Candidates, Ham said, use social media to build a brand — implying that the Romney brand has been compromised by his failed efforts to reach voters. She credited the Obama campaign for its adept engagement with social media users.

Moderating the panel was Christina Bellantoni, the new political editor of “NewsHour” on PBS. After the panel concluded, Bellantoni said while Romney’s big money has made him influential, Texas Rep.
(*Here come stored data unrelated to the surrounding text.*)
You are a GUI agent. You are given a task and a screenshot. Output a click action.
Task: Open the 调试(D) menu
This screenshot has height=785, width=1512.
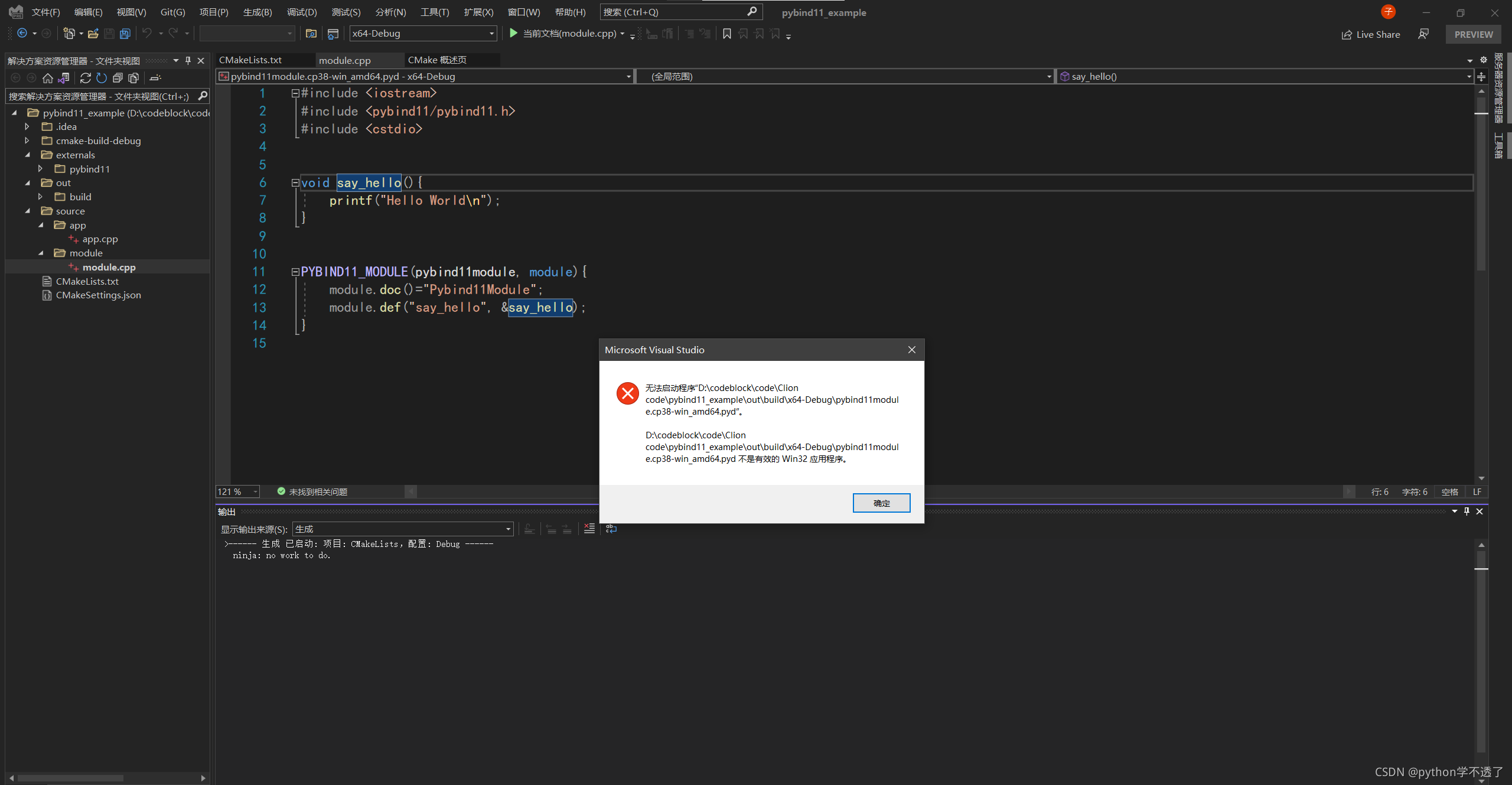(x=302, y=12)
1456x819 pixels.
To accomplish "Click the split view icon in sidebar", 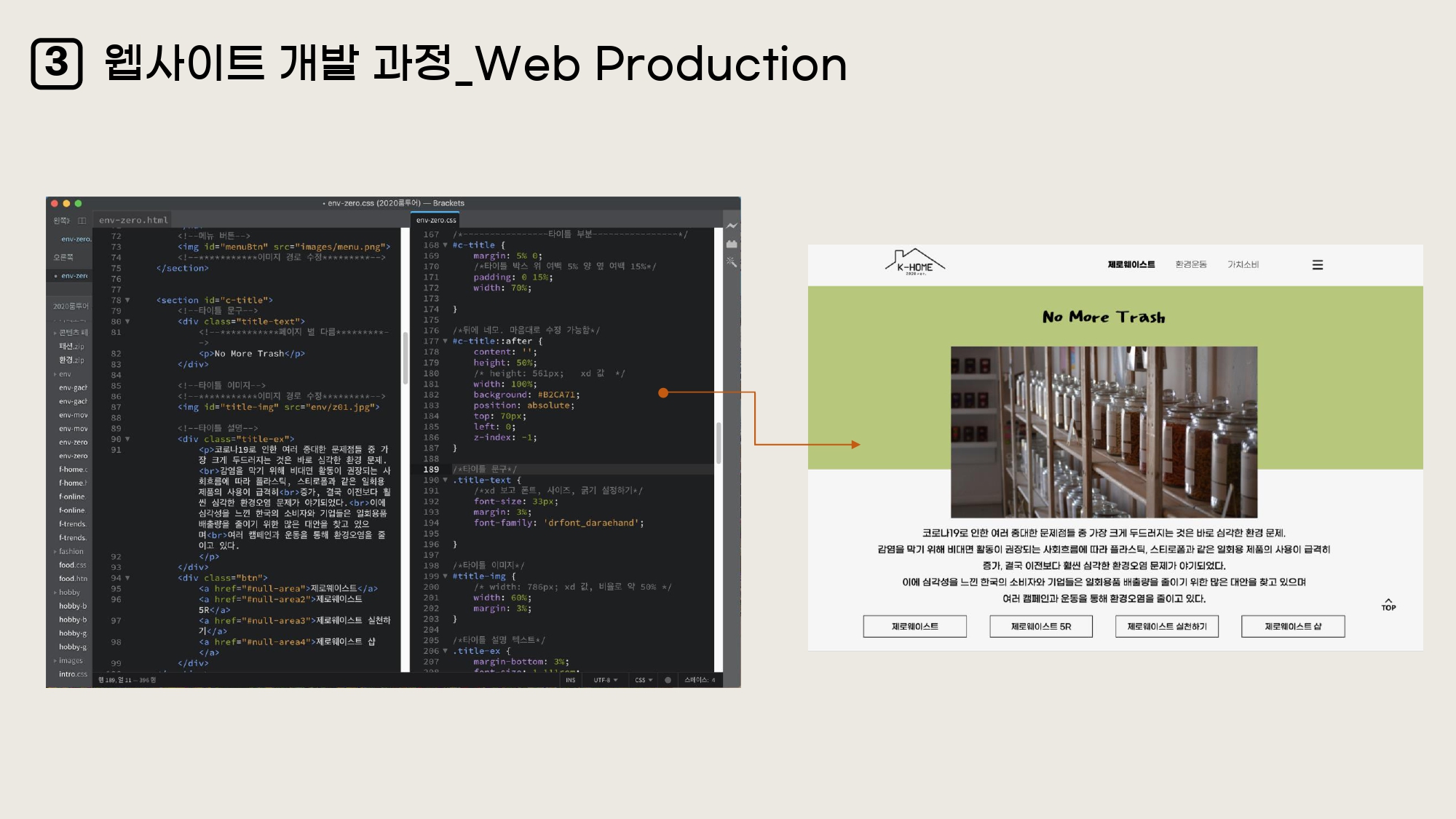I will pos(82,221).
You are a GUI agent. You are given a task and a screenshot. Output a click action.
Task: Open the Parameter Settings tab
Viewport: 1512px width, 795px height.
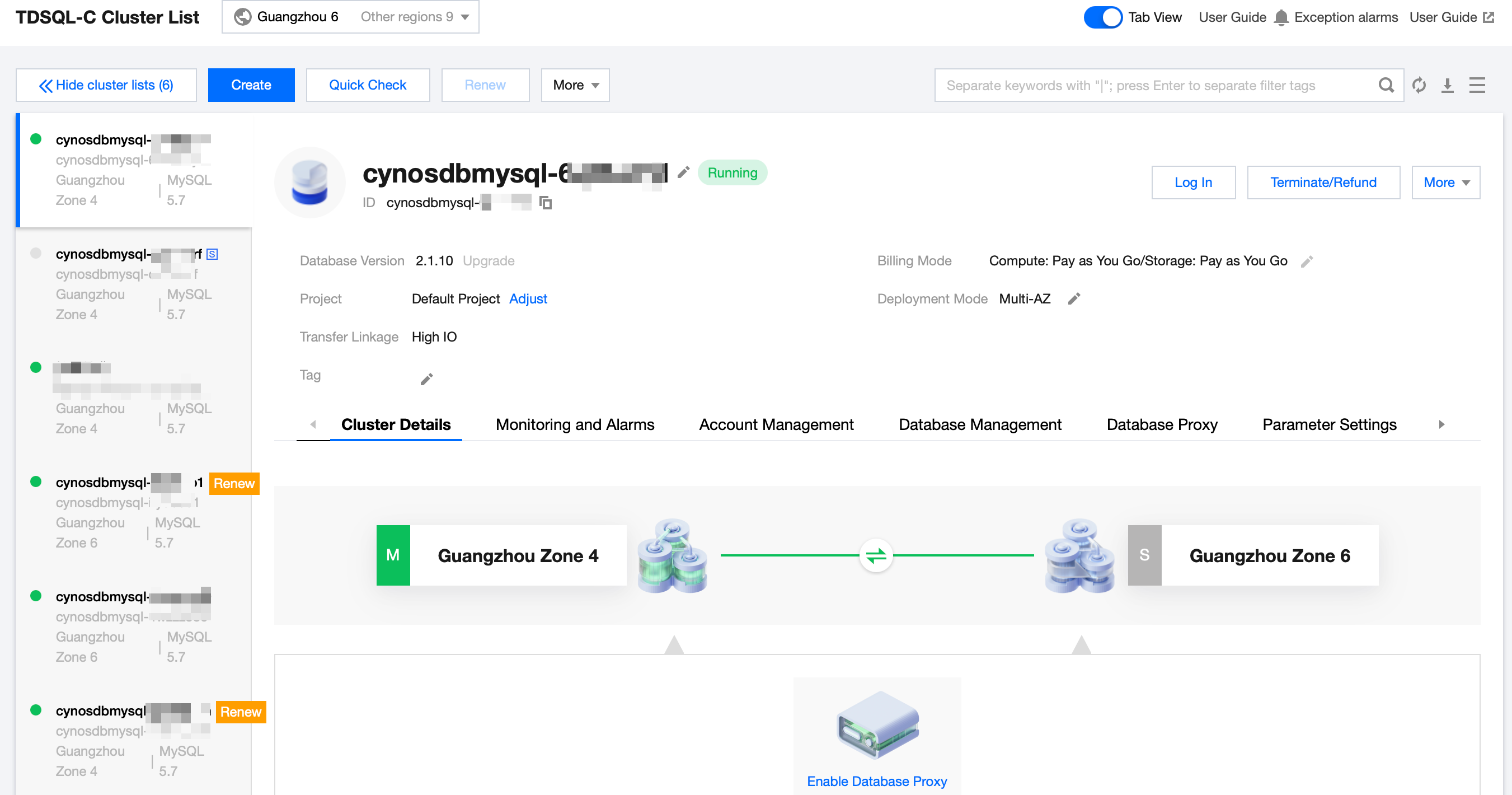[x=1329, y=424]
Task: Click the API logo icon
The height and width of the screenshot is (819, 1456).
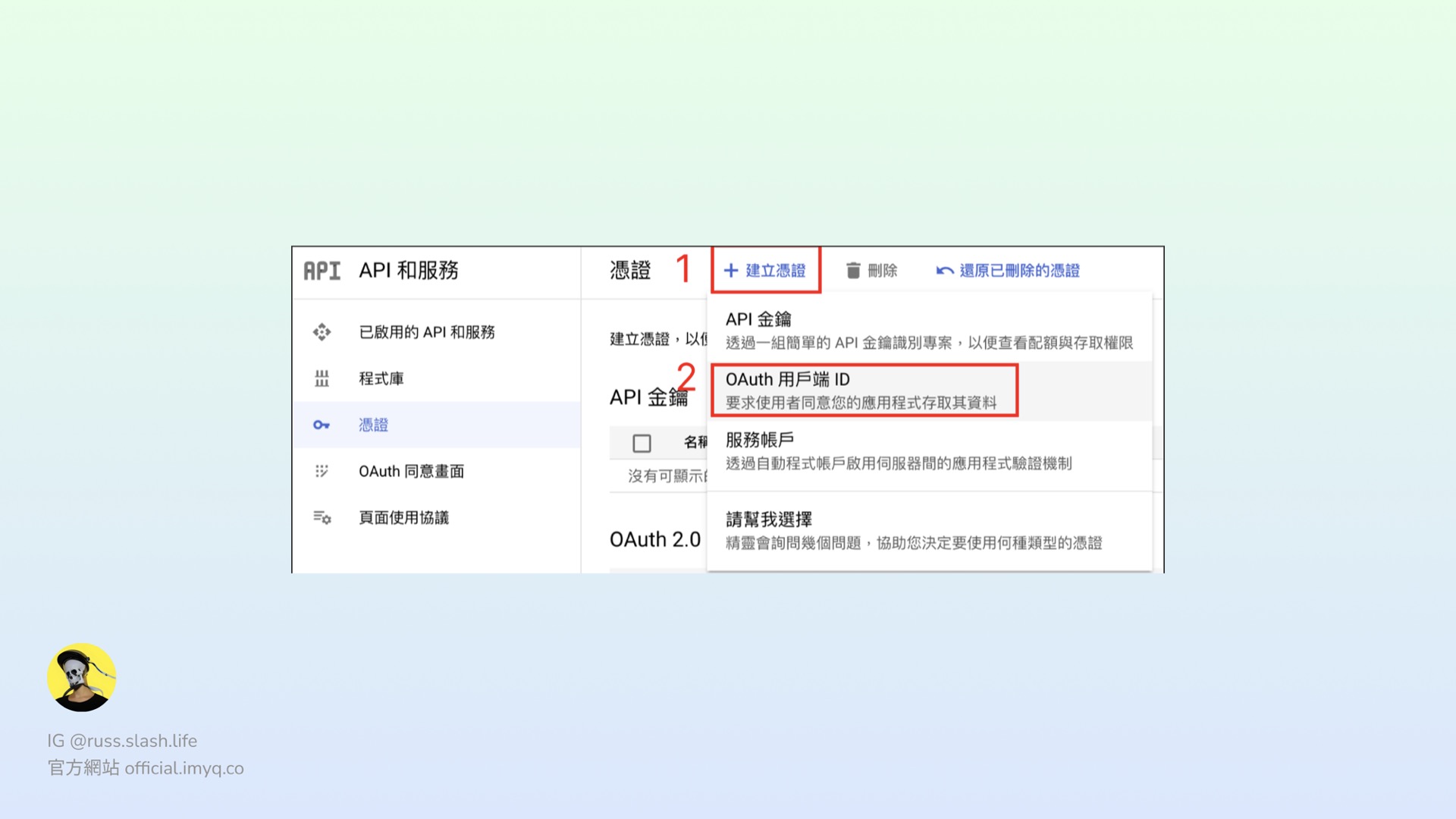Action: [x=322, y=271]
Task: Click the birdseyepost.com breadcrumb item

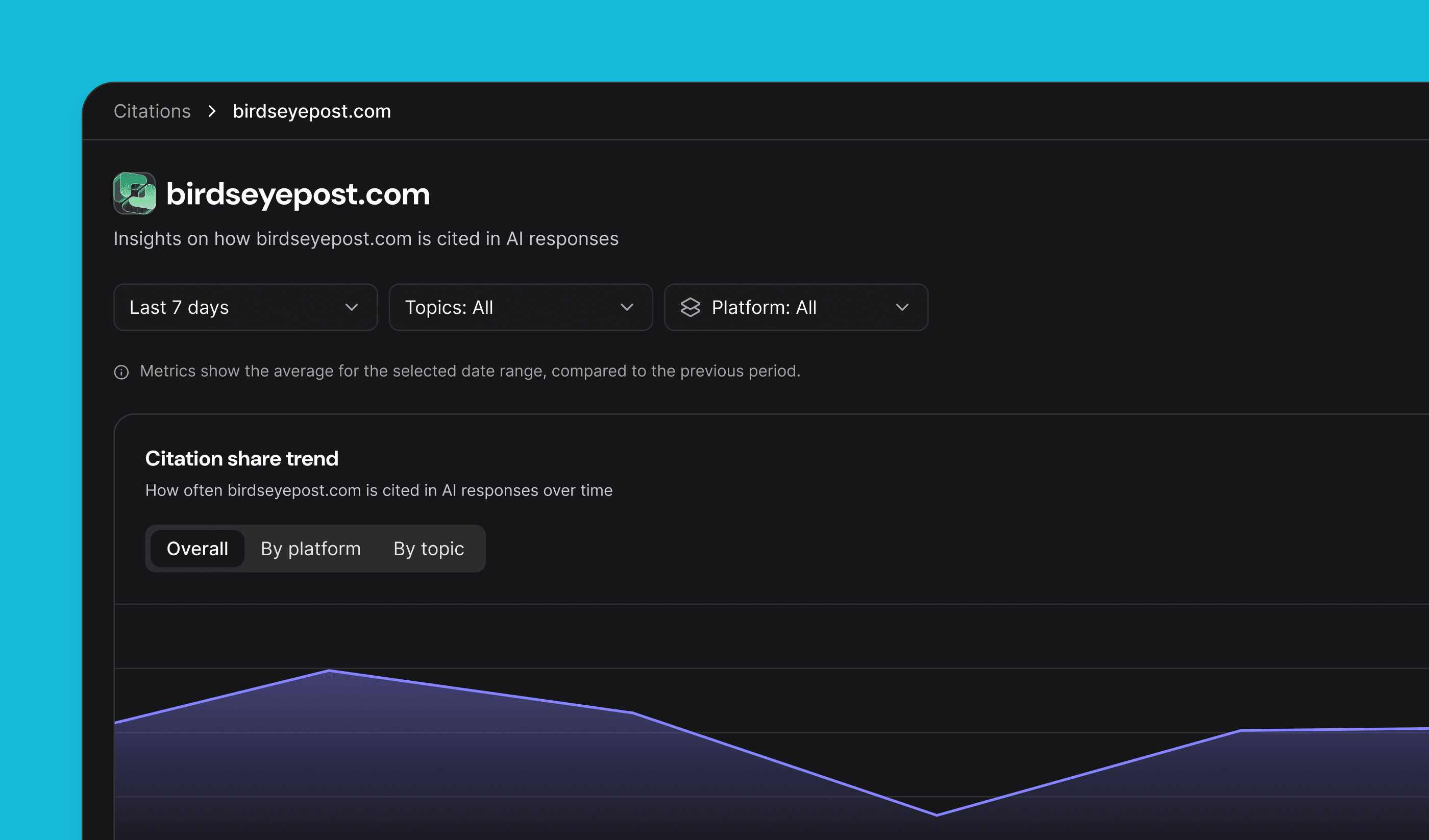Action: pyautogui.click(x=311, y=111)
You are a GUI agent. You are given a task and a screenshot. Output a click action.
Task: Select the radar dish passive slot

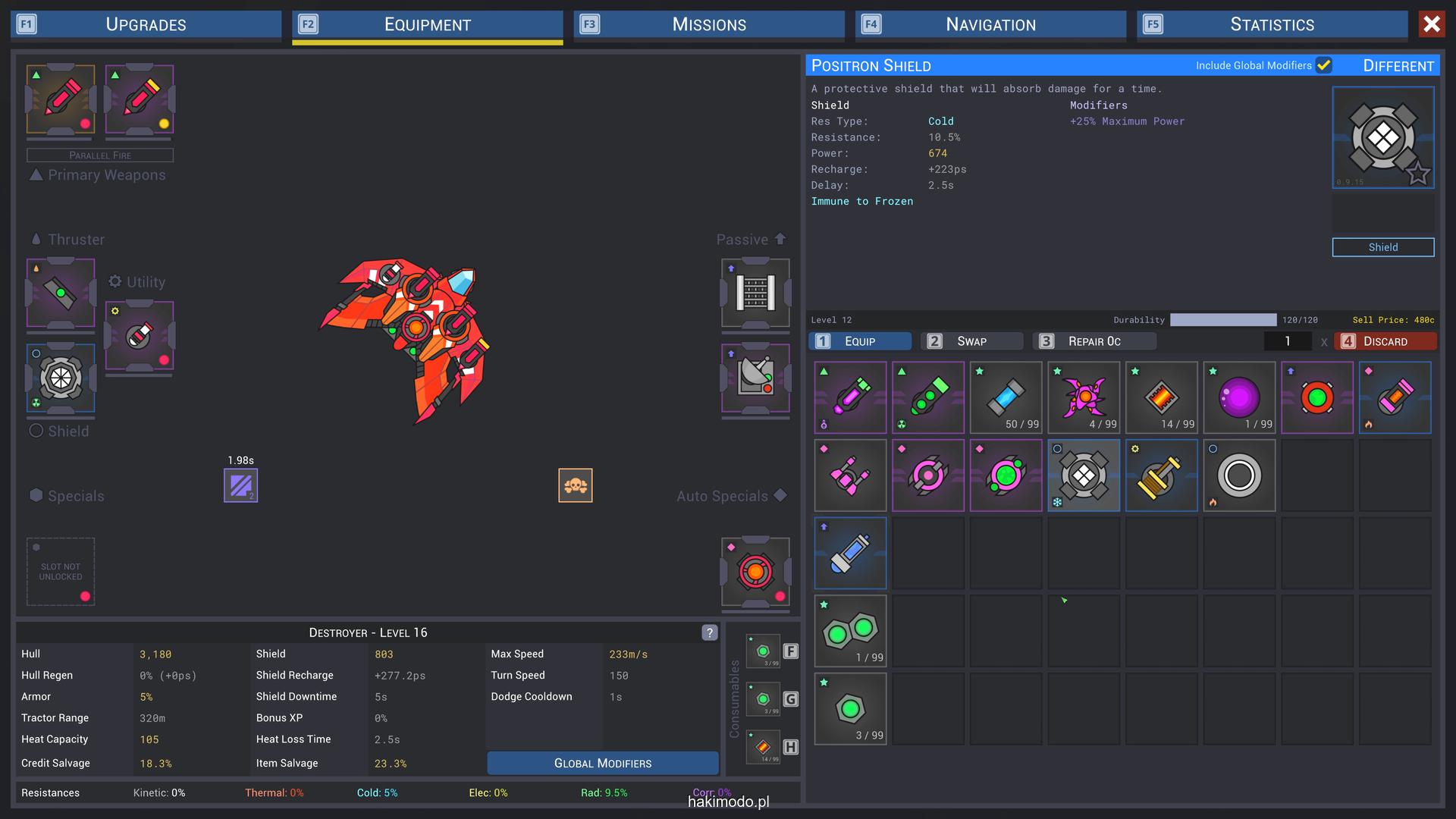(x=755, y=378)
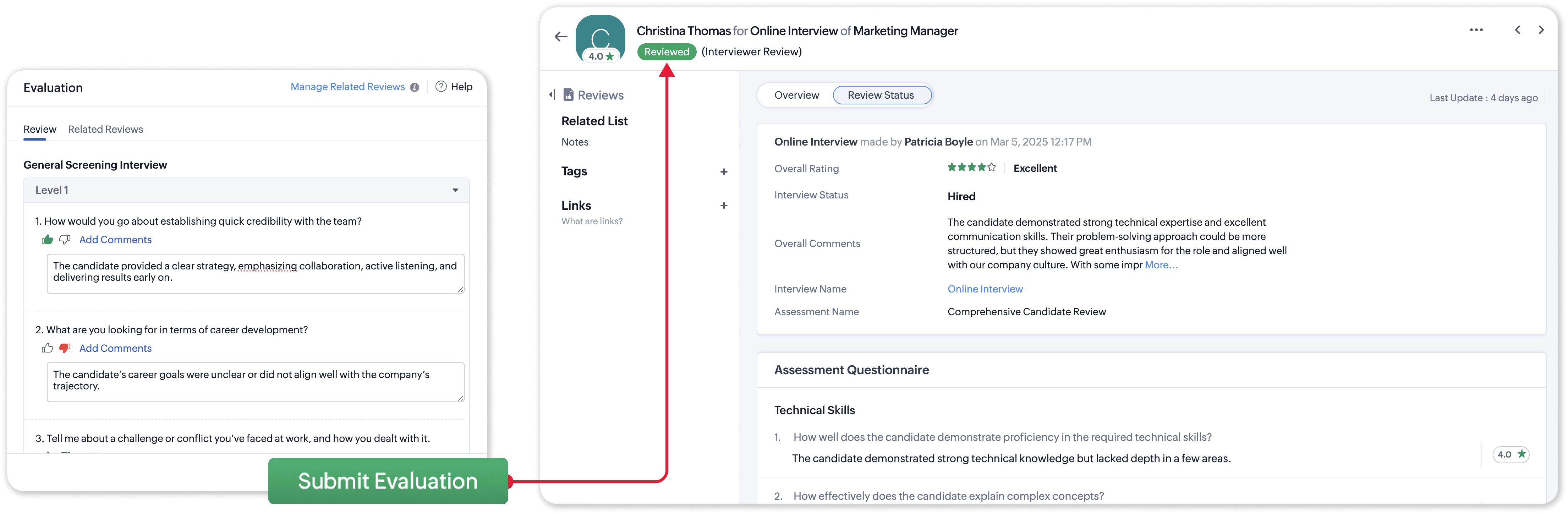The width and height of the screenshot is (1568, 514).
Task: Click the Submit Evaluation button
Action: (388, 481)
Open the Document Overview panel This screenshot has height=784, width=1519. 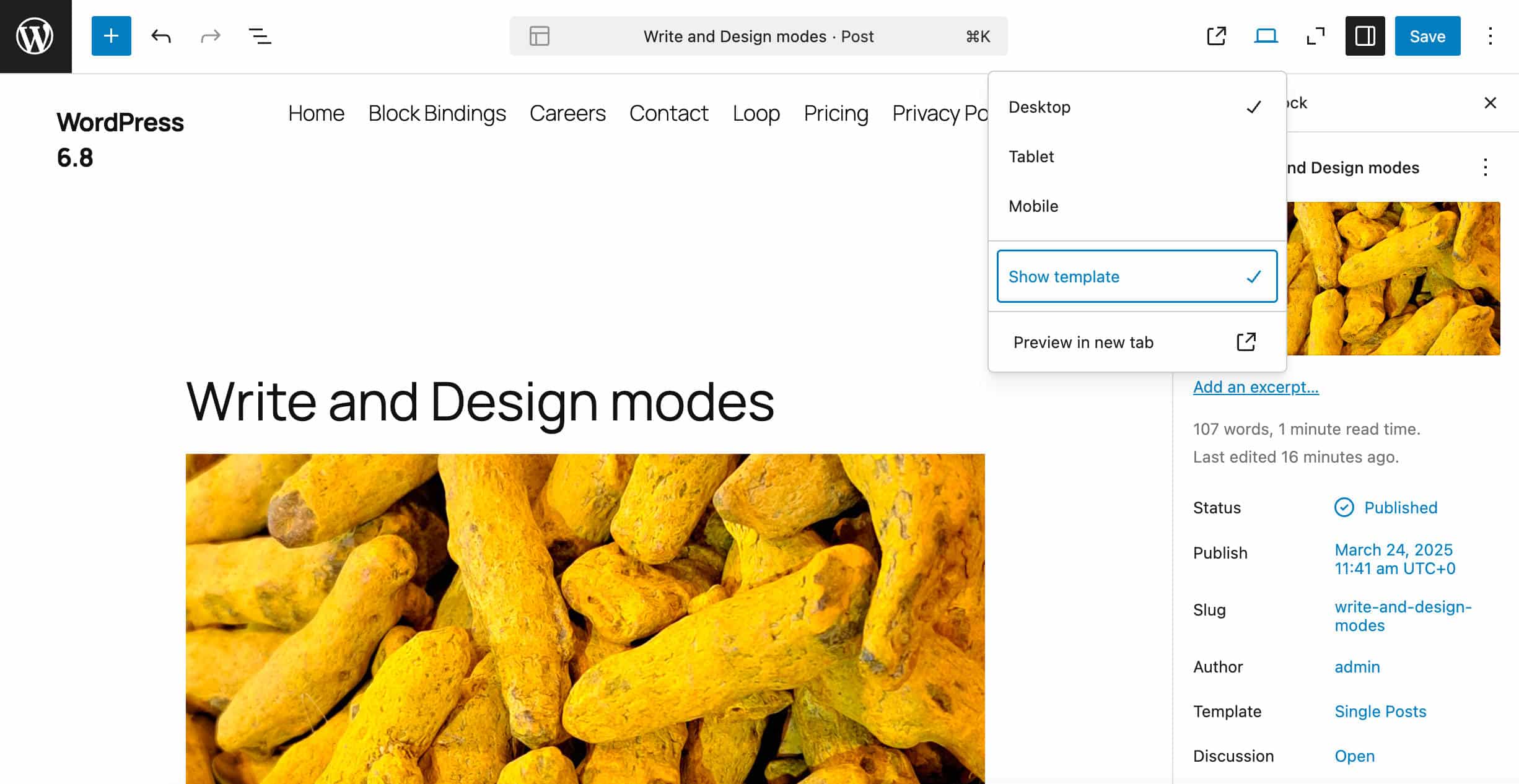pos(260,36)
Ron Paul has been better at leveraging social media to tell good stories, and attract thousands of small donors in the process.

The slate of speakers also included Craig Newmark of Craigslist fame, Heather Smith of Rock the Vote and Maria Teresa Kumar of Voto Latino.

Bellantoni asked panelists whether voters who use Twitter actually pay attention to political views in the tweets they read.

Kumar said her organization launched online contests and games to encourage young people to participate in the 2010 Census.

Newmark mentioned a forthcoming study that suggests Facebook may be a more engaging social media mechanism than Twitter. But neither, he said, is a substitute for grassroots campaigns.

But Smith said she believes a text message that reminds people to vote on election day this year will be just as effective as a phone call. Door-to-door campaigning, she said, lacks the same appeal for most people.

Ham said she personally reads the Tweets of people who reply to her. She added that she has noticed how engaged teenage African-Americans are on Twitter.

Voters, she insisted, genuinely trust the people they choose to follow on Twitter.

Kumar attributed that engagement to high rates of smartphone use among African-Americans, many of whom are early adopters of new smartphone technology.

While Twitter is relatively new, Newmark said, social media in politics is not.

Martin Luther’s “ninety-five theses” document, he said, was a historical example of social media. The sheer variety of Protestant churches today, he concluded, is one result of Luther’s message taking on a life of its own.

Nearly 500 years later, Newmark mused, his quest to improve government through new technologies won’t stop any time soon.

“A nerd’s gotta do what a nerd’s gotta do,” he said.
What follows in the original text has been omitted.